● EXTRACT
Result : It should return all possible permutations. I have to store the permutations instead of directly working on it and discarding.

As soon as I try for 10 lists, it errors out with OOM : heap space.

Can one of you suggest optimizations for this piece of code?

public static <T> Collection<List<T>> permutations(List<Collection<T>> collections) {
    if (collections == null || collections.isEmpty()) {
        return Collections.emptyList();
    } else {
        Collection<List<T>> result = Lists.newLinkedList();
        findPermutations(collections, result, 0, new LinkedList<T>());
        return result;
    }
}

private static <T> void findPermutations(List<Collection<T>> inputList, Collection<List<T>> outputList, int d, List<T> tempList) {
    if (d == inputList.size()) {
        outputList.add(tempList);
        return;
    }

    Collection<T> currentCollection = inputList.get(d);
    for (T currElement : currentCollection) {
        List<T> copy = Lists.newLinkedList(tempList);
        copy.add(currElement);
        findPermutations(inputList, outputList, d + 1, copy);
    }
}

@SuppressWarnings("unchecked")

● PROBLEM STATEMENT
Can you quote the Java permutations post in full, word for word? The material that comes next is separate and has no connection to the Java permutations post.

● SUPPLIED MATERIAL
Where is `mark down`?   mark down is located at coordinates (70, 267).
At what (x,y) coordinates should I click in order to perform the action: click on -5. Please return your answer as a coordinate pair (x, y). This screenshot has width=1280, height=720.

● TASK RESULT
Result : It should return all possible permutations. I have to store the permutations instead of directly working on it and discarding.

As soon as I try for 10 lists, it errors out with OOM : heap space.

Can one of you suggest optimizations for this piece of code?

public static <T> Collection<List<T>> permutations(List<Collection<T>> collections) {
    if (collections == null || collections.isEmpty()) {
        return Collections.emptyList();
    } else {
        Collection<List<T>> result = Lists.newLinkedList();
        findPermutations(collections, result, 0, new LinkedList<T>());
        return result;
    }
}

private static <T> void findPermutations(List<Collection<T>> inputList, Collection<List<T>> outputList, int d, List<T> tempList) {
    if (d == inputList.size()) {
        outputList.add(tempList);
        return;
    }

    Collection<T> currentCollection = inputList.get(d);
    for (T currElement : currentCollection) {
        List<T> copy = Lists.newLinkedList(tempList);
        copy.add(currElement);
        findPermutations(inputList, outputList, d + 1, copy);
    }
}

@SuppressWarnings("unchecked")